━━ Extracted information ━━

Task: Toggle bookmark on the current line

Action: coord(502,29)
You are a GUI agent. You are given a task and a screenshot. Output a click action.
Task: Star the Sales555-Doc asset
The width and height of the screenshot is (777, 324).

━━━

▶ [Requirement] Rewrite all the lines of the data above, requests included, and decrease every coordinate in the answers by 69.

▶ [Solved exercise]
Task: Toggle bookmark on the current line

Action: coord(433,-40)
You are a GUI agent. You are given a task and a screenshot. Output a click action.
Task: Star the Sales555-Doc asset
The width and height of the screenshot is (777, 324).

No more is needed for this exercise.